Update: Details added regarding Attorney General Ken Paxton's lawsuit in response to the local order.

Enforcement of a shut down for in-person dining in bars and restaurants within Austin and areas of Travis County will proceed beginning Dec. 31 in spite of pushback from Texas Gov. Greg Abbott.

Abbott sent out a message on Twitter in which he stated the order given Dec. 29 from Travis County and Austin, which mandates that bars and restaurants close on-site dining rooms between 10:30 p.m.-6 a.m. from Dec. 31 through Jan. 3, was an arbitrary shutdown of businesses and was not permitted.

However, during an online press briefing the morning of Dec. 30, Austin Mayor Steve Adler said the local health order would be enforced to keep the community safe.

“We are not closing the restaurants at 10:30,” Adler said. “Restaurants can remain open and do delivery and takeout.”



Adler said the local community should do its part to support restaurant and bar owners.

“We are asking everyone to support the restaurants. Do take out; do delivery if you are able to do that,” he said. “These people and these businesses are taking a severe and significant financial hit for the greater good.”

The order states that business owners can be charged with a misdemeanor and fined up to $1,000 for not shutting down in-person dining during the specified time frame. However, it is not a general curfew; residents do not have to be inside at a certain hour of the night.

Recent actions taken by the city and county are needed to stem the rising number of COVID-19 cases, Travis County Judge Andy Brown said during the press briefing.
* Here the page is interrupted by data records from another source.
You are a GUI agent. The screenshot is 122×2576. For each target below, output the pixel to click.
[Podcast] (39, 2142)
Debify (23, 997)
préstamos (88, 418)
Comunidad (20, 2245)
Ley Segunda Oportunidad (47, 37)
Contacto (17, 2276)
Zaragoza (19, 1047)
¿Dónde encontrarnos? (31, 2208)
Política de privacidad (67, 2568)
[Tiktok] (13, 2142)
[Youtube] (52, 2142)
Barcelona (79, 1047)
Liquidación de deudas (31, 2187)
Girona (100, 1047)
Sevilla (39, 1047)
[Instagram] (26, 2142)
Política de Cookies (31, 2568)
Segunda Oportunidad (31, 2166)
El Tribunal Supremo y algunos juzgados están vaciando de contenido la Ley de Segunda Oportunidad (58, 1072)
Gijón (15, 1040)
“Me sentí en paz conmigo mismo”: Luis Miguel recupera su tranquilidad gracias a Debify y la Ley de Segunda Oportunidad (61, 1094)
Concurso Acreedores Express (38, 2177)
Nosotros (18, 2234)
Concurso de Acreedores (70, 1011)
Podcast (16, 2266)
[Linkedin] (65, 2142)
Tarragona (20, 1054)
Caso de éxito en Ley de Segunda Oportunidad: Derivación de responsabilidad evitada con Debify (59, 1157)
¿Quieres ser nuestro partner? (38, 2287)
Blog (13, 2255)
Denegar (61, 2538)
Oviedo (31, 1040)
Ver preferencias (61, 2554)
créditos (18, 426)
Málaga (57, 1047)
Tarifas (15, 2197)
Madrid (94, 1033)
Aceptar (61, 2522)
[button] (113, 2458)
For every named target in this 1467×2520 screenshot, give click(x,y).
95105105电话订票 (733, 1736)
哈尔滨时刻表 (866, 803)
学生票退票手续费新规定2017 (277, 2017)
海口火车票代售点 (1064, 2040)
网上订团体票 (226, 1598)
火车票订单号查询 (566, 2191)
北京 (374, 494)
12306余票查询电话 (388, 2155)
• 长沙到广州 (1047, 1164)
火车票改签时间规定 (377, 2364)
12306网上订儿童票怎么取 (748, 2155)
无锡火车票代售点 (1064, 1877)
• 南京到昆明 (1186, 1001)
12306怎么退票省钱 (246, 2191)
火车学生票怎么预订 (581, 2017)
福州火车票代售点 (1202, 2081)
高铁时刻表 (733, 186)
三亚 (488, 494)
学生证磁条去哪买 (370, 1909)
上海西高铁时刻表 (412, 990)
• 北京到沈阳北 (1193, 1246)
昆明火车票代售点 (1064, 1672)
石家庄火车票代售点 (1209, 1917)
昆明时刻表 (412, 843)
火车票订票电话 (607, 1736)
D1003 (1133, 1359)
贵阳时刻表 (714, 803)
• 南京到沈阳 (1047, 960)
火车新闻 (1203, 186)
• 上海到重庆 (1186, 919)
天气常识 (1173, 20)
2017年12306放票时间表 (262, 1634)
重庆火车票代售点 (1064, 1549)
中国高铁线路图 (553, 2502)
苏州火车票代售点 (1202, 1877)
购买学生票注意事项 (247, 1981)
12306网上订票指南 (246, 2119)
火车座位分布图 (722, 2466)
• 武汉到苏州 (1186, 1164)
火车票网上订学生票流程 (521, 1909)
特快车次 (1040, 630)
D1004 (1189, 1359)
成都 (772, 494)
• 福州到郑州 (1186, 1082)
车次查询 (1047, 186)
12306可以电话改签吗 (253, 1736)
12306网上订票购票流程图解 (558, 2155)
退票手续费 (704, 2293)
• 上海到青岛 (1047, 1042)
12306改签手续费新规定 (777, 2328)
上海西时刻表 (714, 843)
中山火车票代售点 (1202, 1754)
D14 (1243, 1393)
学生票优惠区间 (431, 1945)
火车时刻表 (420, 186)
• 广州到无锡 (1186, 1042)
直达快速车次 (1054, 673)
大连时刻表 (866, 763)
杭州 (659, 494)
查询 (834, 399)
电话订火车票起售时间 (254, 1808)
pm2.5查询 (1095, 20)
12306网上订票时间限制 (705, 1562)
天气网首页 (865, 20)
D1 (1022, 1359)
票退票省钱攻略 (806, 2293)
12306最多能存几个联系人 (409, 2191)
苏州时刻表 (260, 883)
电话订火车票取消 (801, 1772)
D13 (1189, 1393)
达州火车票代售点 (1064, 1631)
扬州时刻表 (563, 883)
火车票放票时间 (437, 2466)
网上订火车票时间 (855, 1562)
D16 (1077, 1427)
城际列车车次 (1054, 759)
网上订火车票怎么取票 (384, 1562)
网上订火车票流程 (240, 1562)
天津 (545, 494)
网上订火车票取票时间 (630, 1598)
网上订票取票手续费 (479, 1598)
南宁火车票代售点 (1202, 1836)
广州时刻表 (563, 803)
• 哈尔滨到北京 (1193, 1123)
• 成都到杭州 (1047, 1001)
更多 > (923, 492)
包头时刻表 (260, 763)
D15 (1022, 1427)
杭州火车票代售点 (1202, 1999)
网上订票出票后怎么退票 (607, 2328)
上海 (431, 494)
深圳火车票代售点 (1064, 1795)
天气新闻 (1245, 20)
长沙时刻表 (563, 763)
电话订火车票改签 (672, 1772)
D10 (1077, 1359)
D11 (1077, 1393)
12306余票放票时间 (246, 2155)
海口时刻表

“This order is the most narrow order that we can think of,” Brown said. “Our hope, again, is that this and people’s effort countywide will help lead to lower numbers of people in the ICU because of COVID.”

The seven-day average of new local COVID-19 hospitalizations has more than doubled in the past month, from 30 as of Dec. 2 to 63.7 as of Dec. 28. Austin Public Health’s online dashboard reported that as of Dec. 30, the four-county area around Austin had 434 hospitalizations due to COVID-19, with 138 patients in the ICU and 72 on ventilators. Austin Public Health has reported 544 deaths due to COVID-19 since the start of the pandemic.

As of the morning of Dec. 30, Abbott’s most recent tweet from his account affirmed his opposition to the action taken by local leaders.

“This shutdown order by Austin isn’t allowed, period,” Abbott said in his tweet. “The city has the responsibility to enforce existing orders, not make new ones.”


Later on Dec. 30, Texas Attorney General Ken Paxton filed a petition for temporary injunction and temporary restraining order in Travis County District Court in an attempt to stop enforcement of the orders.

"Mayor Adler and Judge Brown do not have the authority to flout Gov. Abbott's executive orders by shutting down businesses in Travis County and our state's capital city," Paxton said in a statement.

It was not immediately clear whether a District Court Judge would hear the case before the orders go into effect at 10:30 p.m. Dec. 31.